It's a normal day as an analyst at a social media company like Instagram or Rednote. You open your laptop to a million new images—your task: figuring out what content are your users uploading and what's trending. Usually, you tag images into known categories under some predefined topics (Sports, Tech, Beauty...) to sort these images. But is that enough? What about the emerging topics you haven't thought of yet?
Meet X-Cluster. It automatically explores massive, unstructured image collections to discover meaningful and interpretable grouping criteria and organize the images for you—no predefined rules, no manual effort. It doesn't just sort the images; it identifies new, hidden distribution directly from the visual data. Just sit back and explore today's fresh insights, discover hidden opportunities, and stay ahead effortlessly.
Sounds great, right? Grazie!
Organizing unstructured visual data into semantic clusters is a key challenge in computer vision. Traditional deep clustering approaches focus on a single partition of data, while multiple clustering (MC) methods address this limitation by uncovering distinct clustering solutions. The rise of large language models (LLMs) and multimodal LLMs has enhanced MC by allowing users to define text clustering criteria. However, expecting users to manually define such criteria for large datasets before understanding the data is impractical.
In this work, we introduce the task of Open-ended Semantic Multiple Clustering (OpenSMC), that aims to automatically discover clustering criteria from large, unstructured image collections, uncovering interpretable substructures without requiring human input.

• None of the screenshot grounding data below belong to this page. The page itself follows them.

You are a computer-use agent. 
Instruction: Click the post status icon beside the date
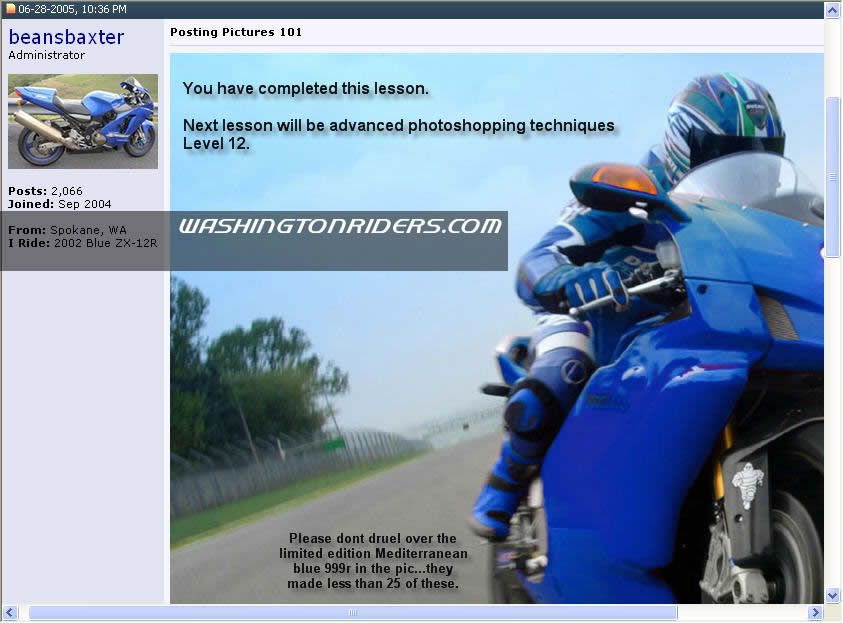coord(11,9)
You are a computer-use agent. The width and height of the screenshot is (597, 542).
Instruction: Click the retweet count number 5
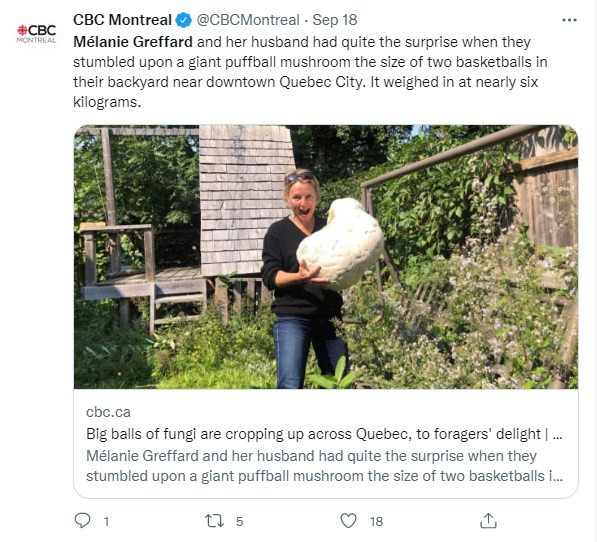pos(239,521)
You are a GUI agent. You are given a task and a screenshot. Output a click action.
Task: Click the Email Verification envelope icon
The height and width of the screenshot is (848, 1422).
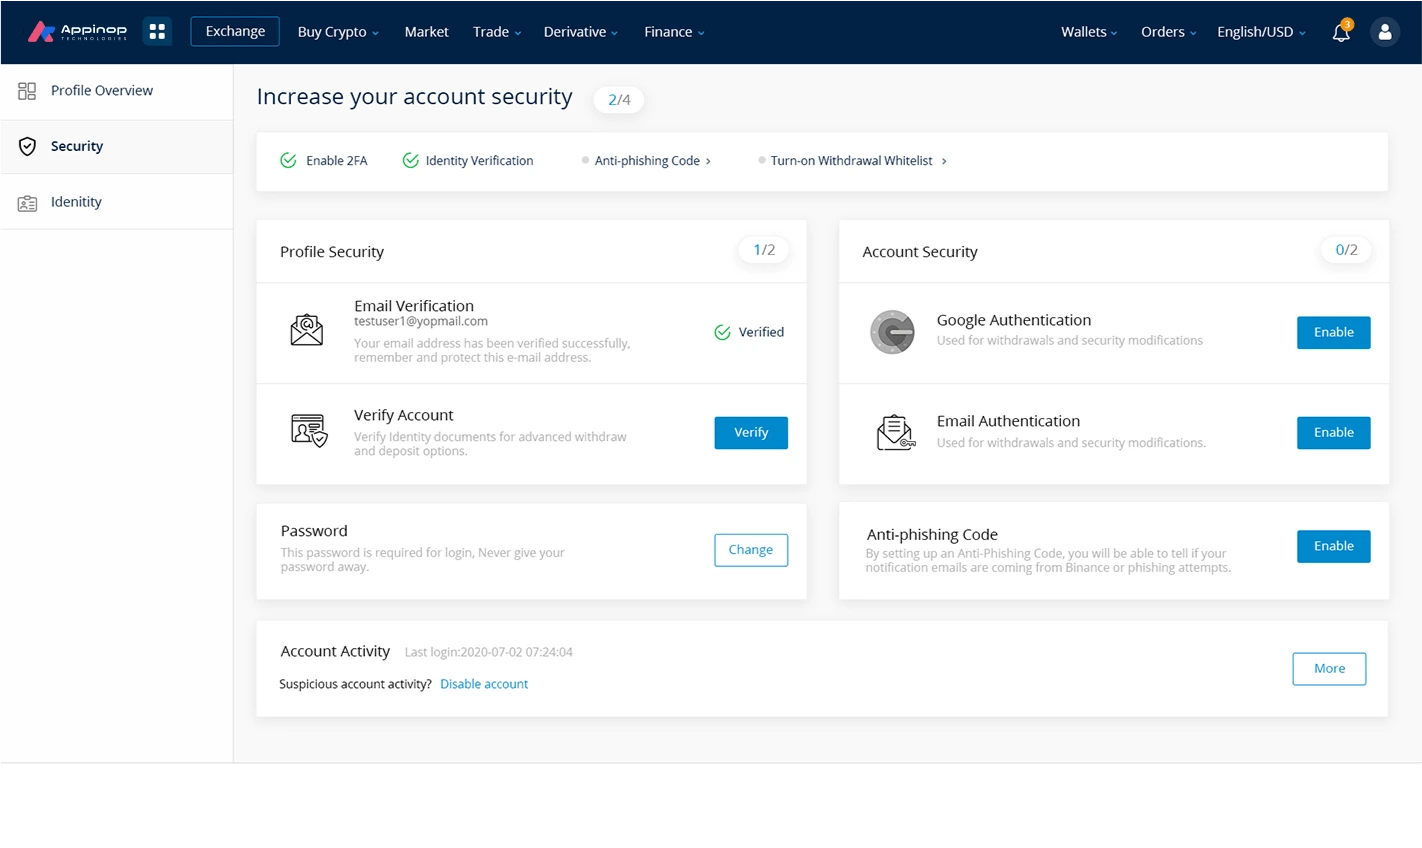[x=307, y=330]
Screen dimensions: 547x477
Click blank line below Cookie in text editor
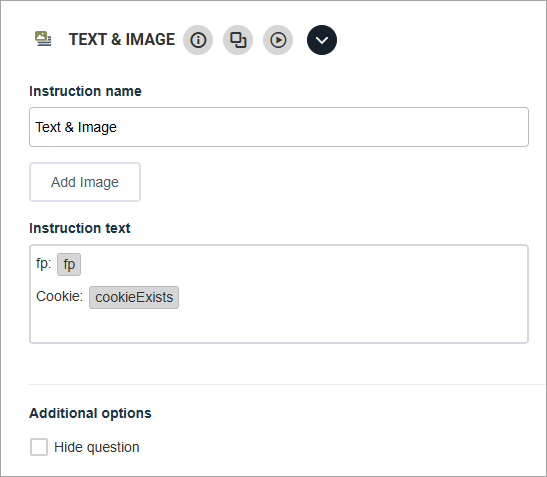(x=279, y=326)
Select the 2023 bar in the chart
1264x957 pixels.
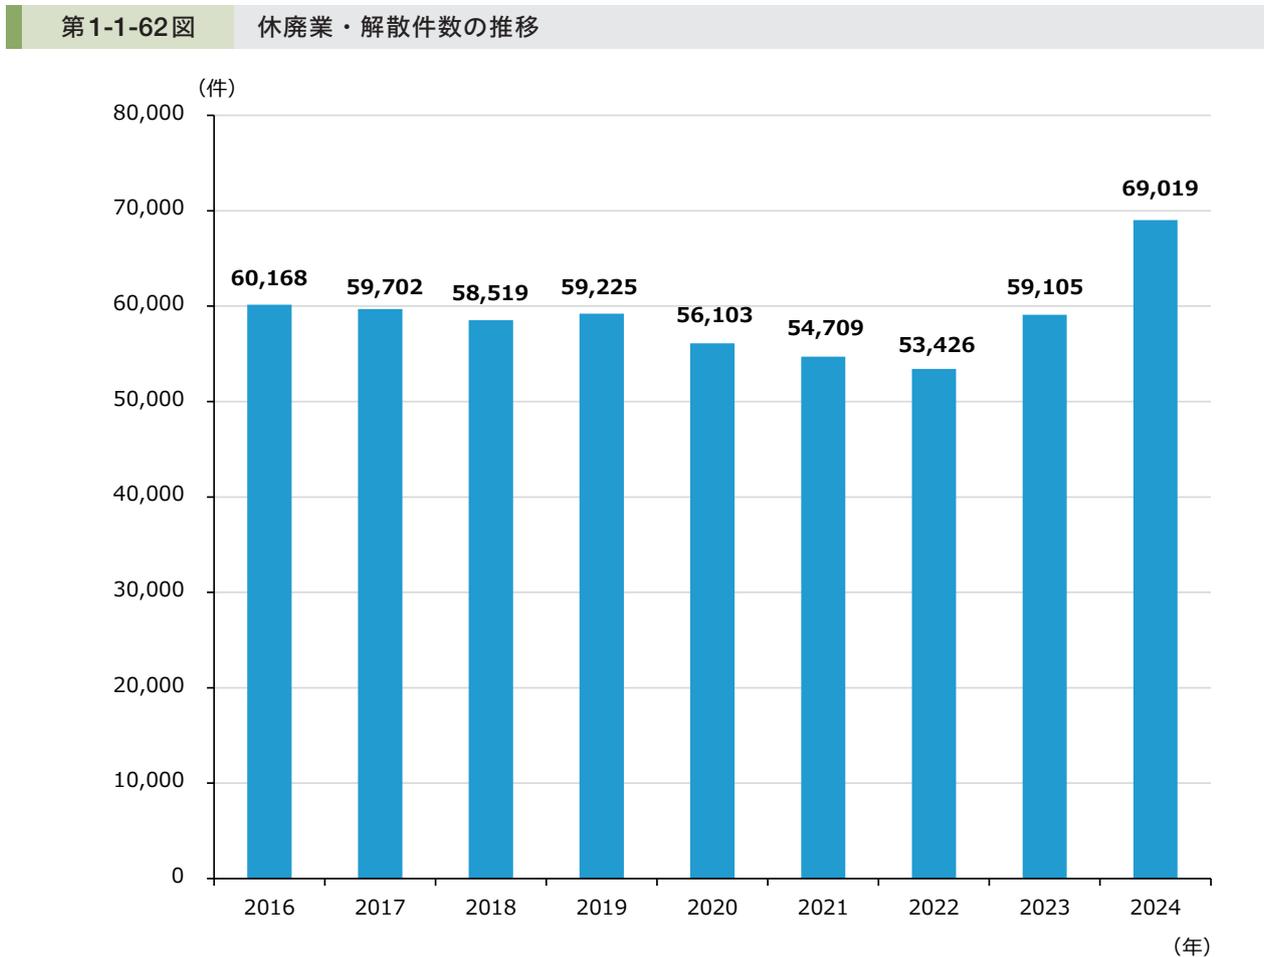tap(1045, 595)
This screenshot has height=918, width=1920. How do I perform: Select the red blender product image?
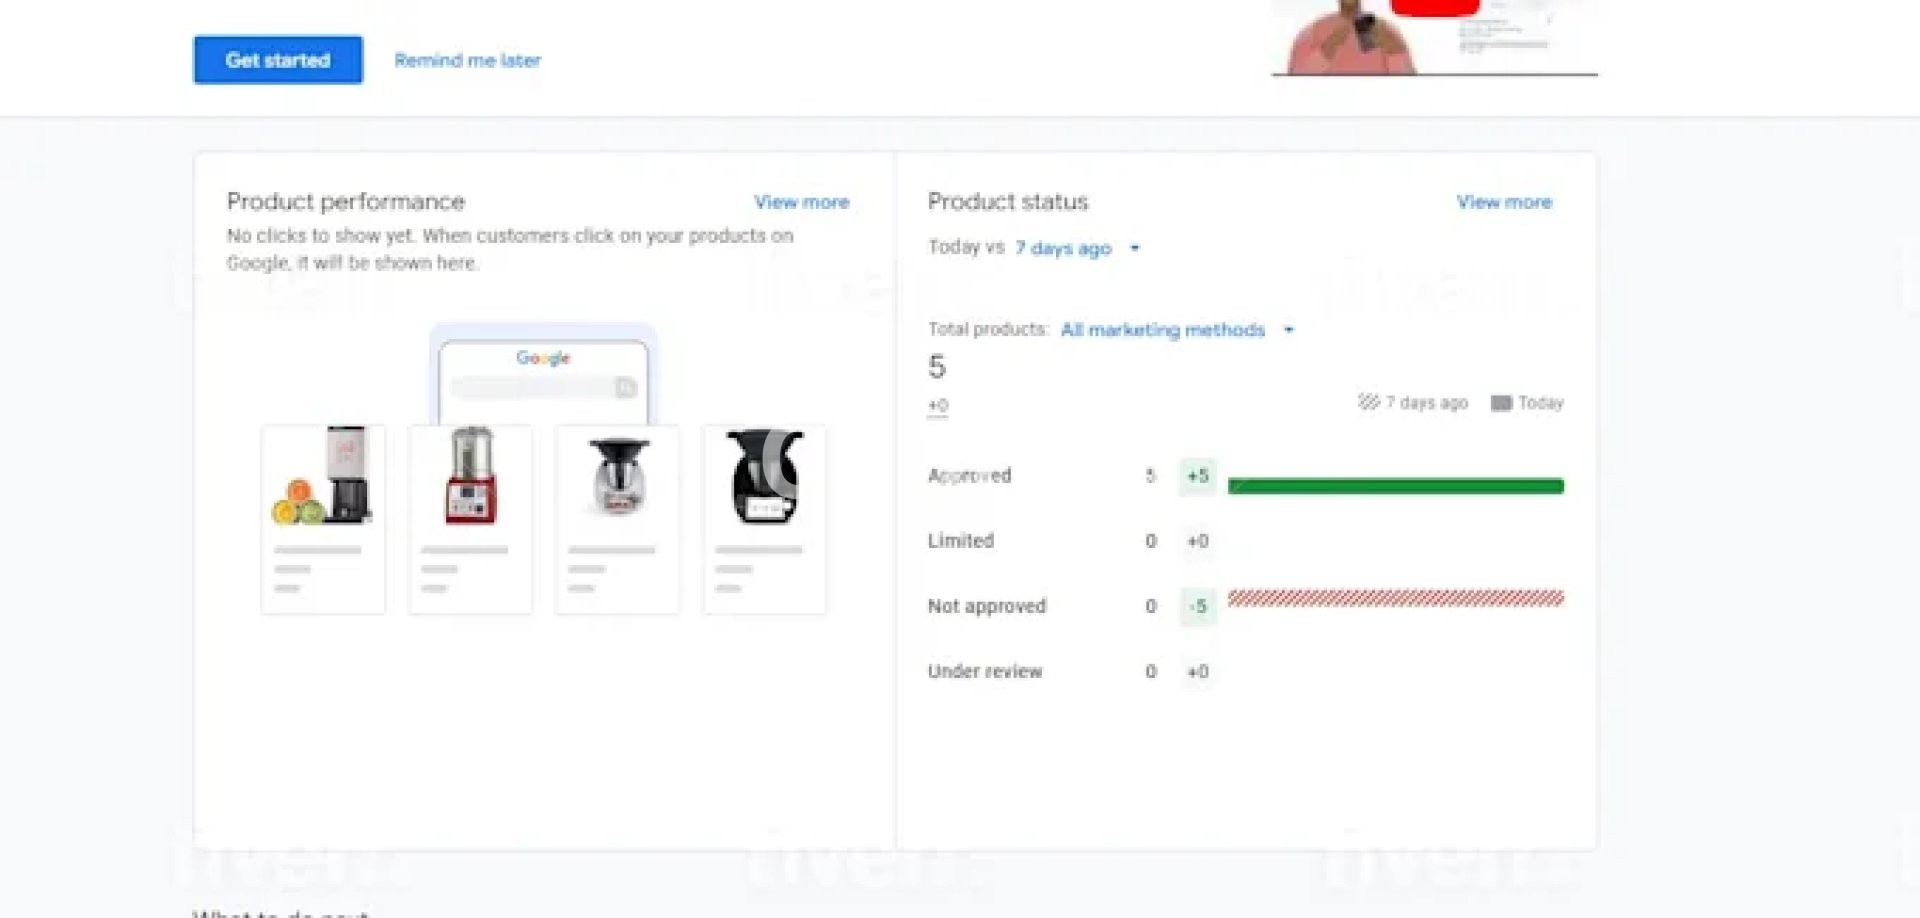470,476
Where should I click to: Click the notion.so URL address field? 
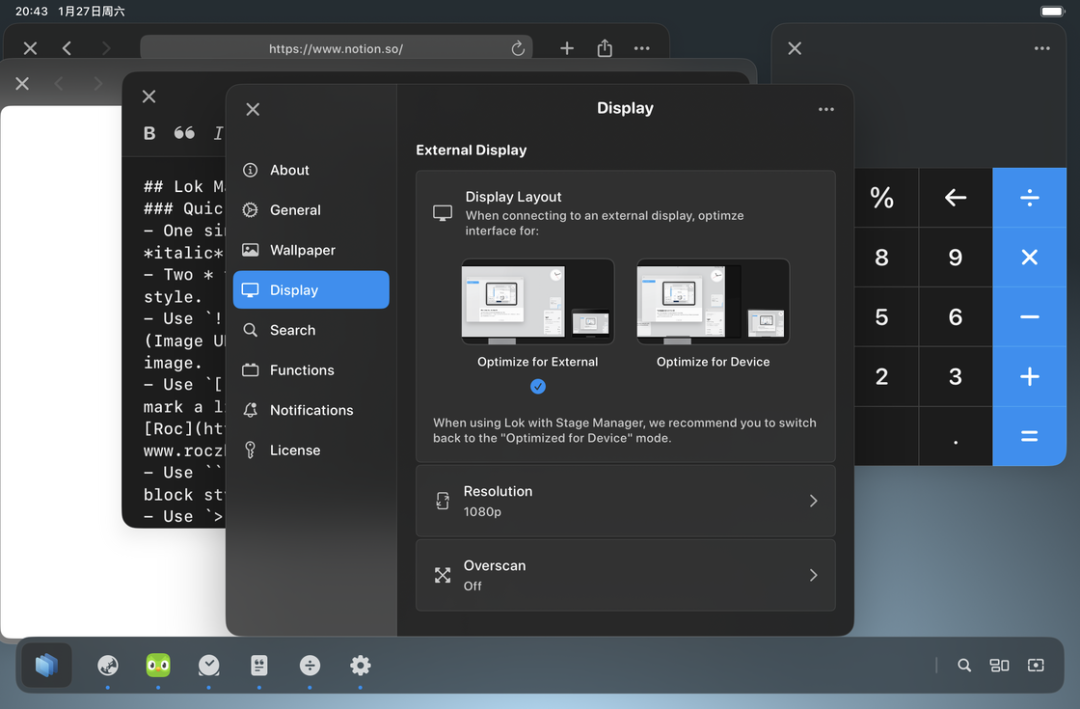point(336,48)
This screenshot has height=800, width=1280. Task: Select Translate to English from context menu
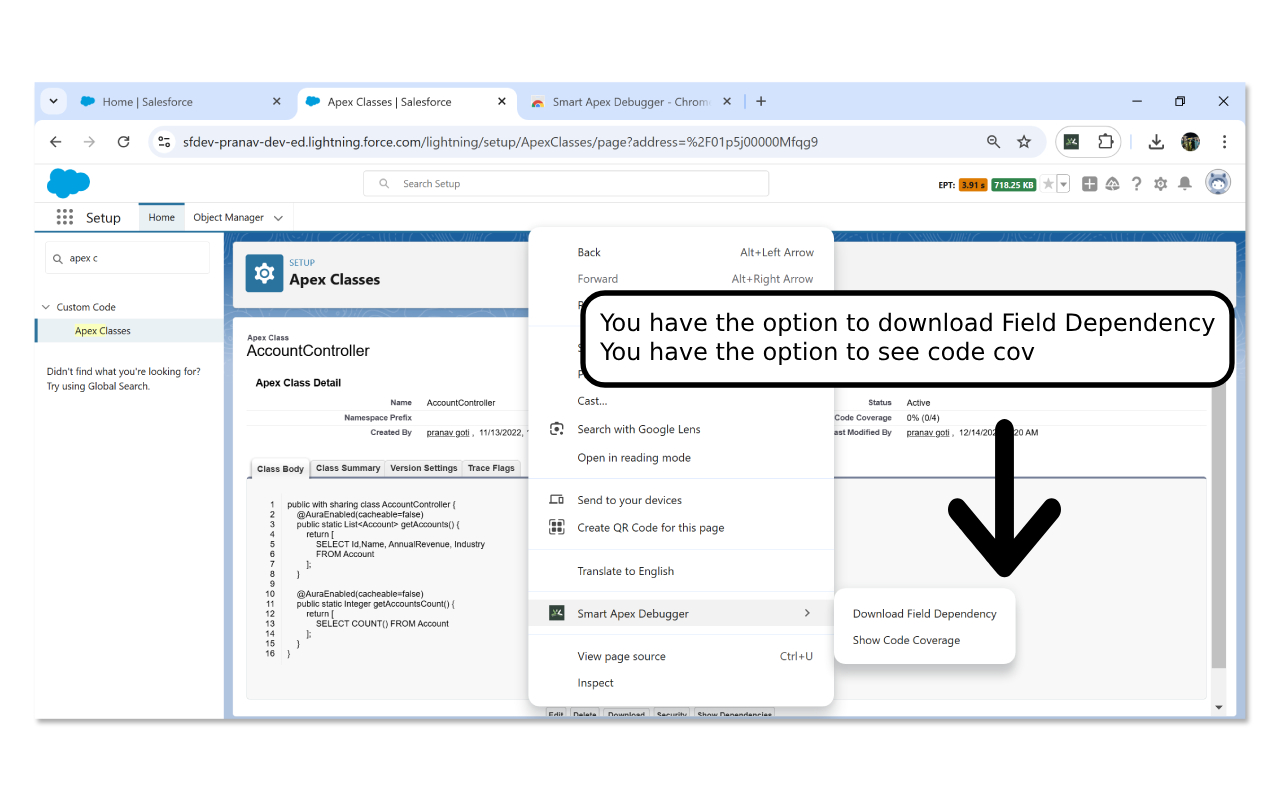pos(628,570)
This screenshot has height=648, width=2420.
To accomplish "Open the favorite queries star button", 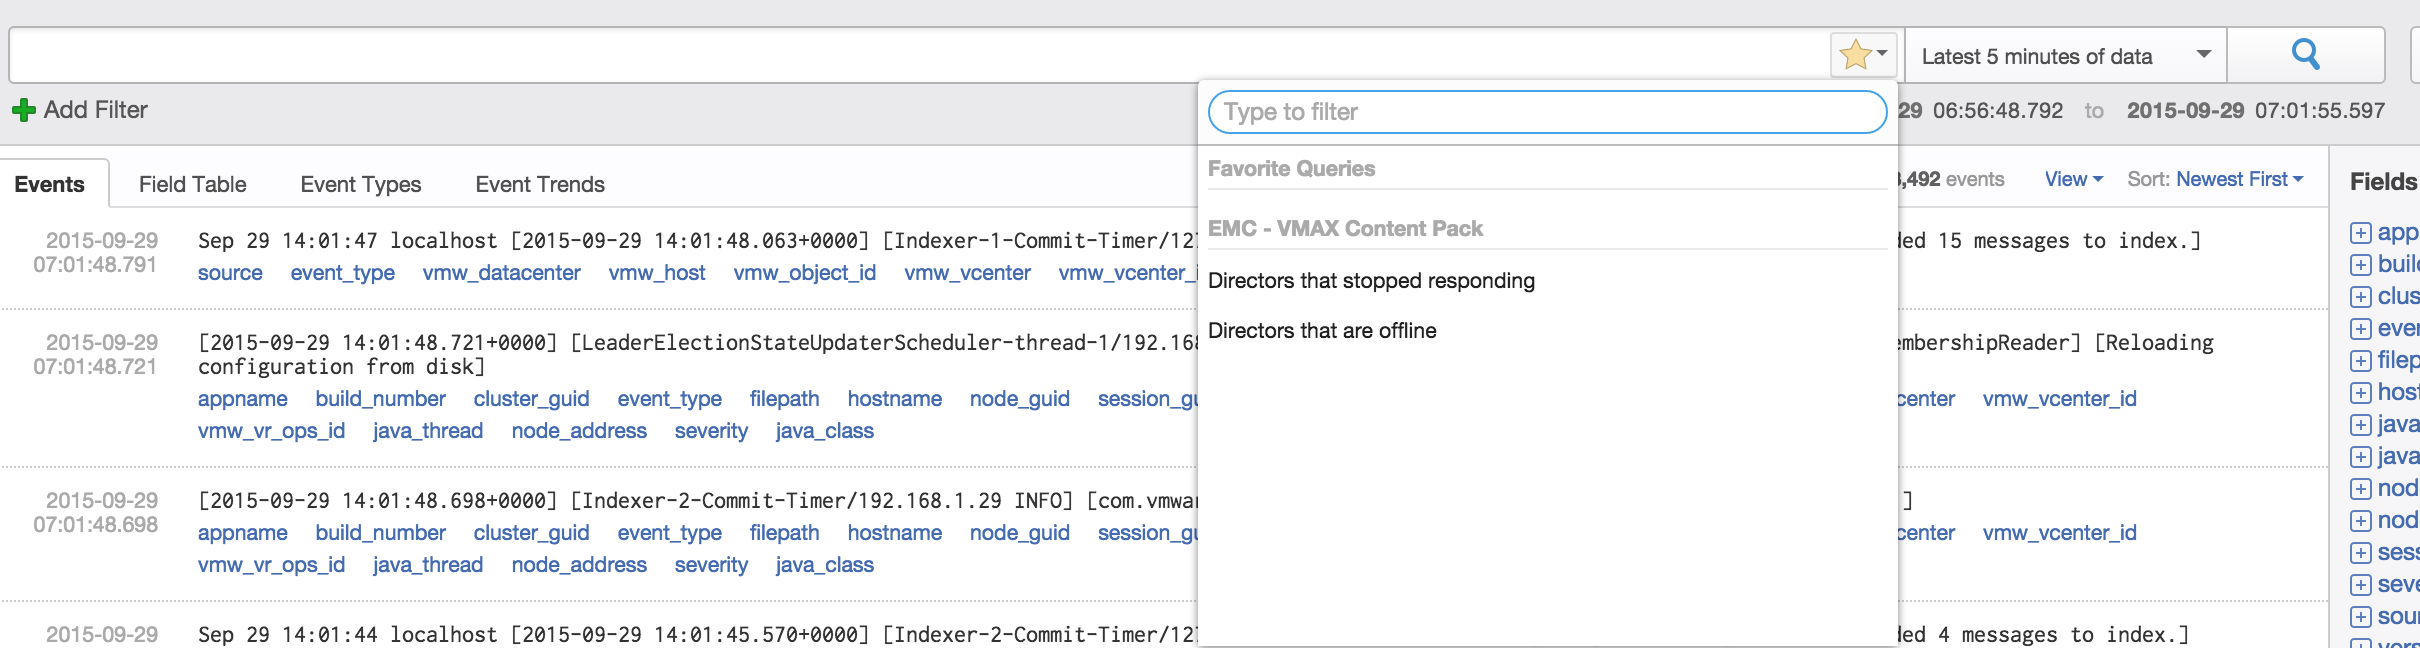I will (x=1863, y=55).
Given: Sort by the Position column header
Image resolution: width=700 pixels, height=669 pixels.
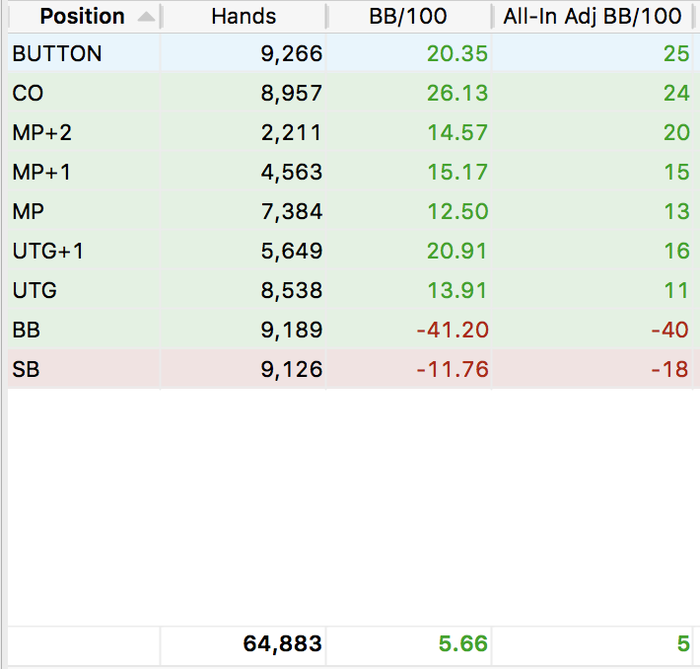Looking at the screenshot, I should [84, 17].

Our framework, X-Cluster: eXploratory Clustering, uses text as a proxy to concurrently reason over large image collections, discover partitioning criteria, expressed in natural language, and reveal semantic substructures. To evaluate X-Cluster, we introduce the COCO-4c and Food-4c benchmarks, each containing four grouping criteria and ground-truth annotations. We apply X-Cluster to various real-world applications, such as discovering biases and analyzing social media image popularity, demonstrating its utility as a practical tool for organizing large unstructured image collections and revealing novel insights. We will open-source our code and benchmarks for reproducibility and future research.